Gaz Coombes, «Turn The Car Around» (Virgin Records)


Belle and Sebastian, c’est déjà le printemps

Huit mois après un onzième album tout en délicates miniatures pop, le collectif mené depuis le milieu des années 1990 par le discret Stuart Murdoch est déjà de retour avec 11 nouveaux titres enregistrés pendant les sessions de ce récent A Bit of Previous. S’agit-il de chutes et autres essais qui n’auraient jamais dû être rendus publics? C’est ce que laissait d’abord penser I Don’t Know What You See in Me, un premier single il faut bien l’avouer assez épouvantable – ritournelle synthétique comme une vague copie des Pet Shop Boys et refrain façon Mika… Mais fort heureusement, les dix autres titres qui composent Late Developers rassureront les amateurs du groupe écossais, dont la musique possède ce merveilleux pouvoir de provoquer des émotions profondes sans jamais être sirupeuse ou mièvre.
A l’écoute de Give a Little Time ou d’un The Evening Star aux élans blues, on se dit même que ces morceaux n’ont rien de faces B, confirmant le talent immense de Murdoch et du guitariste Stevie Jackson, même si Belle and Sebastian n’égalera jamais la puissance mélodique des chefs-d’œuvre If You’re Feeling Sinister (1996) et The Boy with the Arab Strap (1998). Stéphane Gobbo

Belle and Sebastian, «Late Developers» (Matador)


Maneskin, gros rock de stades

Maneskin s’est fait connaître devant les caméras de télécrochets (X Factor puis l’Eurovision, remportée en 2021) mais, tour de force, on l’oublierait presque. C’est que, depuis, le quatuor de jeunes Romains – 20 ans et des poussières – a joué en première partie des Rolling Stones à Las Vegas, sur la BO du biopic Elvis et amassé 6 milliards de streams. Porté par un motto, hurlé par le chanteur Damiano David lors de leur victoire à Rotterdam: «Rock’n’roll never dies!» Gros riffs de guitare, looks glam, insolence de bad boys, Maneskin («clair de lune» en danois, langue que parle la mère de la bassiste Victoria De Angelis) se veulent héritiers du rock des nineties à l’heure où le rap encaisse. Phénomène improbable mais loin du feu de paille, preuve en est leur premier album principalement en anglais qu’ils s’apprêtent à emmener en tournée internationale, Rush!

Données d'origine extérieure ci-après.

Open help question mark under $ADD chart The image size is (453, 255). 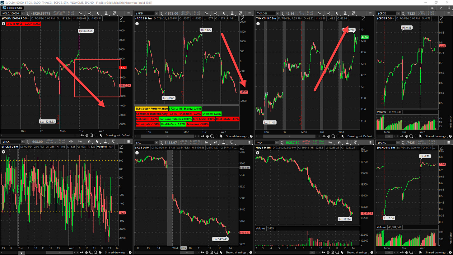point(251,136)
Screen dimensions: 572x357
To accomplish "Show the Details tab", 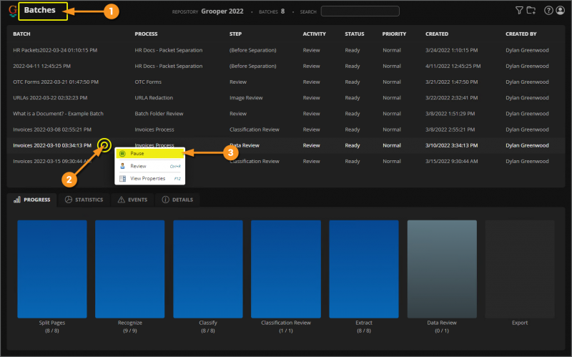I will coord(177,200).
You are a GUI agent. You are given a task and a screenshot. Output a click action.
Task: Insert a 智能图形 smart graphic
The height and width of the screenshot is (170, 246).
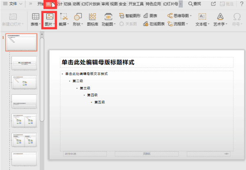point(130,16)
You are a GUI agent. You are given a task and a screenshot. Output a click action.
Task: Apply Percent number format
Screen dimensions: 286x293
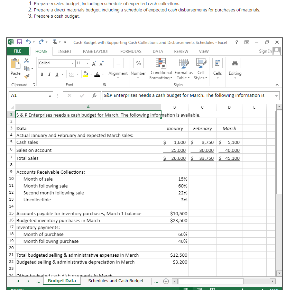point(138,63)
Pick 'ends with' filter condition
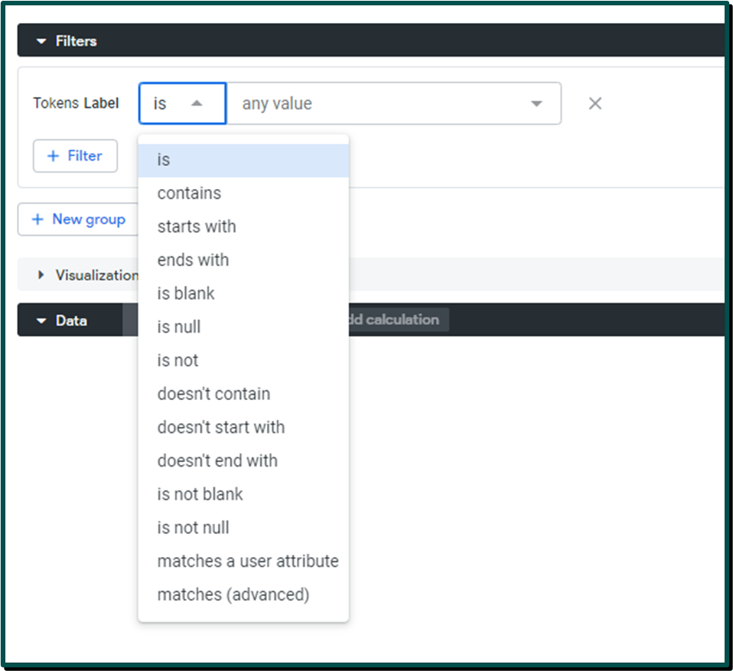 click(x=193, y=260)
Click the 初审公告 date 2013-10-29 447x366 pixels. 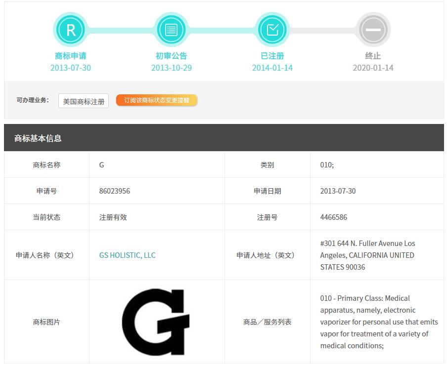tap(172, 68)
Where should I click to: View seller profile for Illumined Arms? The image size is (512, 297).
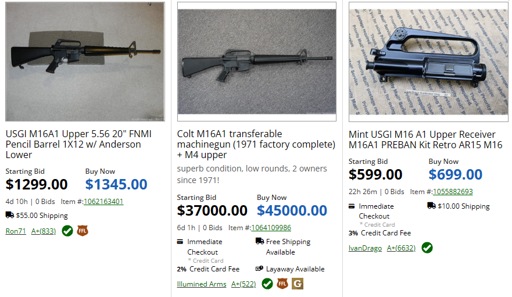[202, 284]
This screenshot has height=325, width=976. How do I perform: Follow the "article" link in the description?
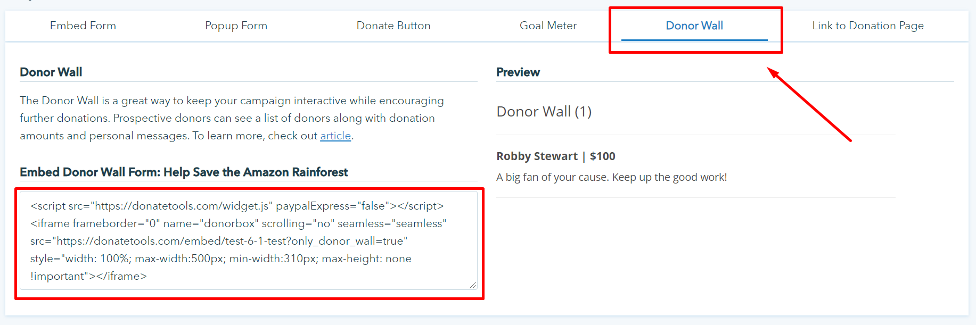[335, 136]
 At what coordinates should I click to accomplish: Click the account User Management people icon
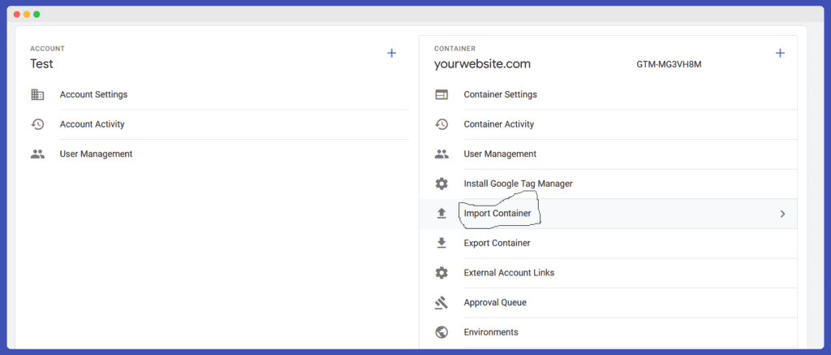pyautogui.click(x=37, y=154)
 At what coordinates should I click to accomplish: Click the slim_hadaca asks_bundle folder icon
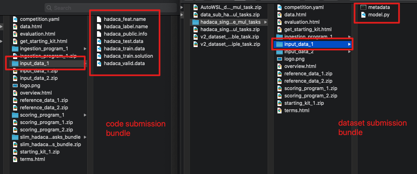tap(15, 137)
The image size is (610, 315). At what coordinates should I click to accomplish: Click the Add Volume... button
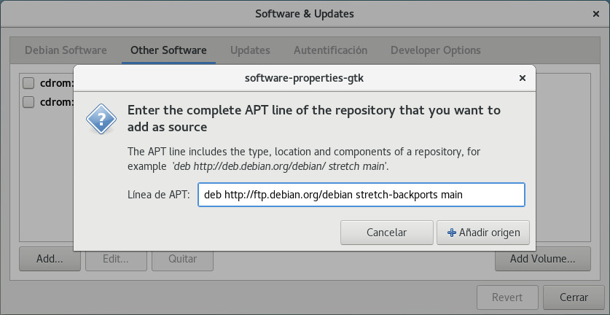[x=541, y=258]
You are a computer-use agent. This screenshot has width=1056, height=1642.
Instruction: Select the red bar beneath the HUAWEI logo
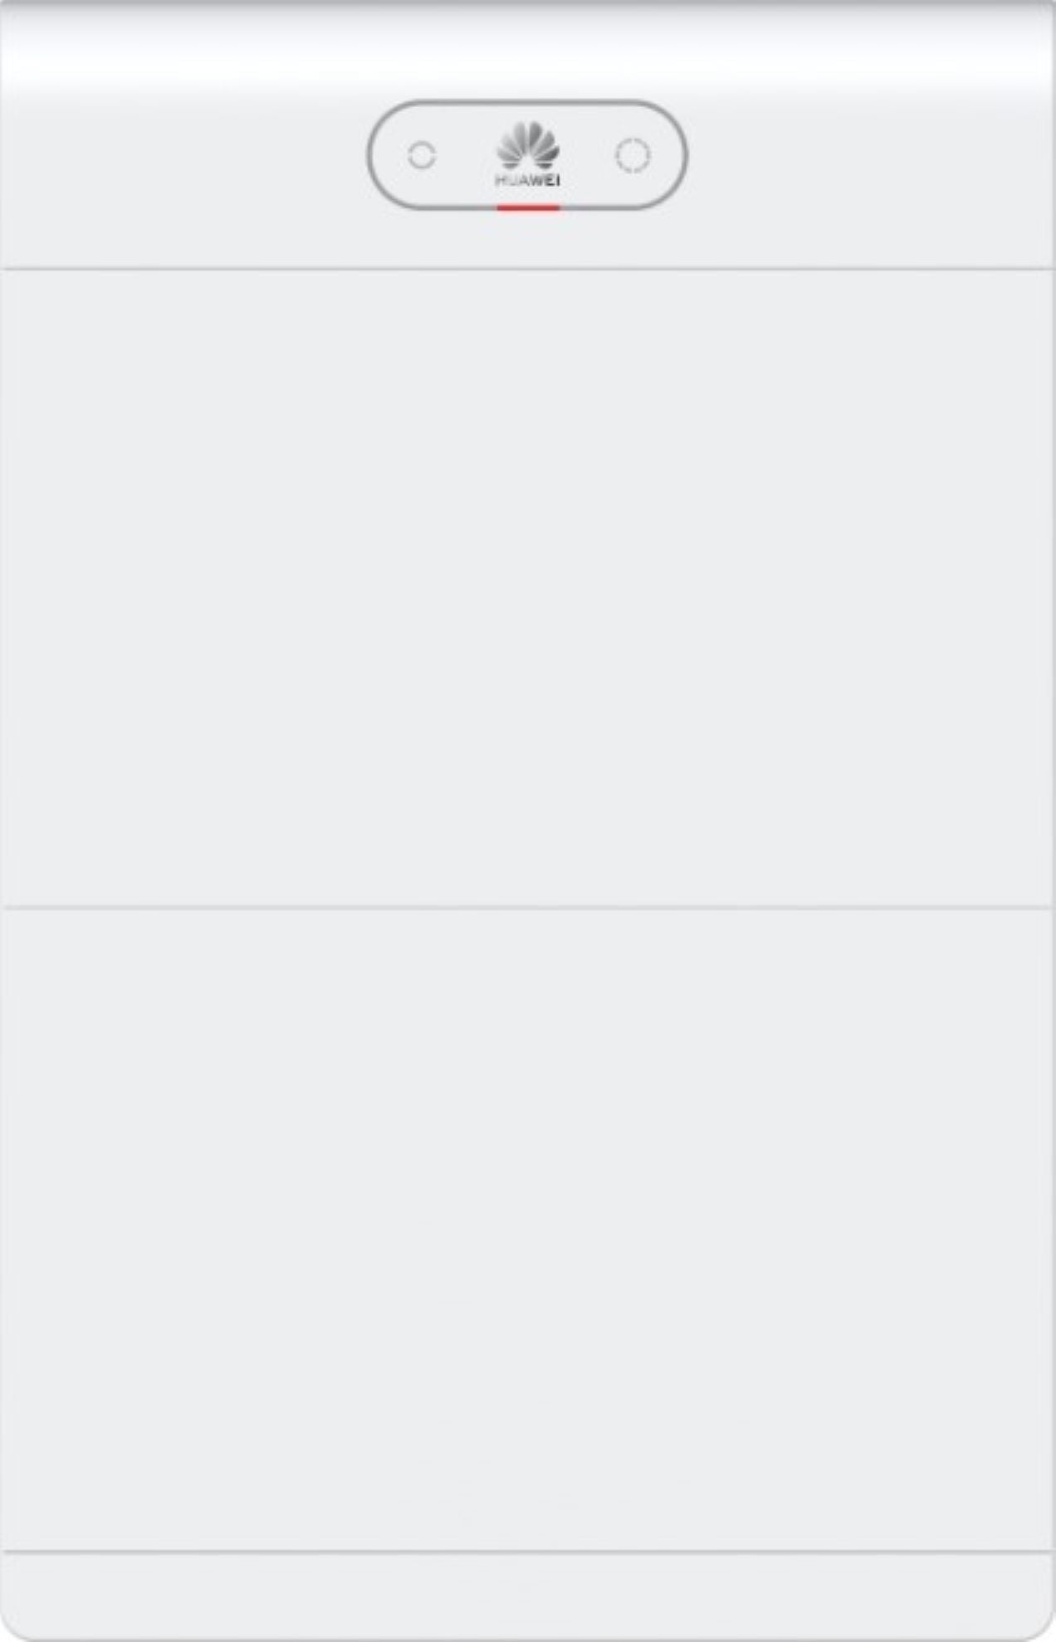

L’univers est aussi bruyant et impatient que suggère le titre, décliné sur 17 titres frénétiques s’inscrivant sans surprise dans la sainte trinité du genre: sexe, drogues et rock’n’roll. «La cocaïne est sur la table», crache Damiano sur Feel, doigt d’honneur à la polémique qui avait entaché leur première place à l’Eurovision. Le ton se veut provocateur, les basses sont frondeuses et les mélodies, dues au producteur suédois Max Martin, infectieuses. On imagine sans peine des tubes comme Gossip électriser les stades, et les ballades, dispensables, faire s’allumer les smartphones. Plus mainstream que hard rock sale, plus efficace que révolutionnaire, Maneskin se démarque sur quelques titres comme Bla bla bla, morceau new wave minimaliste délicieusement dédaigneux. Les Italiens vivent le rêve américain et tout dans leur son transpire la grande vie. On aurait milité pour un petit écrémage – mais rien de moins rock’n’roll que ça. V. N.